Government of India, Ministry of New and Renewable Energy (MNRE) has formulated a scheme on financing of Off-Grid and Decentralised Solar (Photovoltaic and Thermal) applications as part of the Jawaharlal Nehru National Solar Mission (JNNSM). Under the scheme, banks may extend subsidized loans to entrepreneurs at interest rates not exceeding five percent, where refinance of two percent from Government of India is available. Such lending at interest rates not exceeding five percent per annum where refinance of Government of India is available, would not be considered a violation of our Base Rate Guidelines.

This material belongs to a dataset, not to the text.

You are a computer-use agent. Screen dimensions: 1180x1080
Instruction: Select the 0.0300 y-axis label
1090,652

(b) Extending financial assistance under Micro Credit scheme of National Scheduled Tribes Finance and Development Corporation (NSTFDC) and various schemes of National Handicapped Finance and Development Corporation (NHFDC)

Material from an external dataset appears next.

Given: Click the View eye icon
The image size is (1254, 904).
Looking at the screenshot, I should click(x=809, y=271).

Banks may charge interest at the rates prescribed under the schemes of NSTFDC /NHFDC to the extent refinance is available. Such lending, even if it is below the Base Rate, would not be considered a violation of our Base Rate Guidelines. Interest rate charged on the part not covered under refinance should not however be below Base Rate.

(c) Extending financial assistance under schemes of National Safai Karmacharis Finance & Development Corporation (NSKFDC)

Banks may charge interest at the rates prescribed under the schemes of National Safai Karmacharis Finance & Development Corporation (NSKFDC) to the extent refinance is available. Such lending, even if it is below the Base Rate, would not be considered as a violation of our Base Rate Guidelines. Interest rate charged on the part not covered under refinance should not be below Base Rate.

(d) Lending to Primary Agricultural Credit Societies (PACS)

Banks financing Primary Agricultural Credit Societies (PACS) for short term seasonal agricultural operations may lend below their Base Rate to the extent refinance is available from NABARD. However, when banks use their own funds, they are not allowed to lend below Base Rate.

(e) Bank Finance extended to the beneficiaries of the schemes of National Scheduled Caste Finance & Development Corporation (NSFDC)

Banks may charge interest at the rates prescribed under the schemes of National Scheduled Caste Finance & Development Corporation (NSFDC) to the extent refinance is available. Such lending, even if it is below the Base Rate, would not be considered as a violation of our Base Rate Guidelines. Interest rate charged on the part not covered under refinance should not however be below Base Rate.

2.3.6 Interest rates under the BPLR system were applicable to all loans sanctioned up to June 30, 2010. The guidelines on BPLR and Spreads and its determination for existing loans sanctioned up to June 30, 2010 are given in Annex 2 and Annex 3.

2.3.7 Differential Rate of Interest for Micro and Small Enterprises (MSEs)

While pricing their loans to MSE borrowers, banks should take into account the incentives available to them in the form of the credit guarantee cover of the Credit Guarantee Fund Trust for Micro and Small Enterprises (CGTMSE) and the zero risk weight for capital adequacy purpose for the portion of the loan guaranteed by the CGTMSE and provide differential interest rate for such MSE borrowers, than the other borrowers. However, banks should note that such differential rate of interest is not below the Base Rate of the bank.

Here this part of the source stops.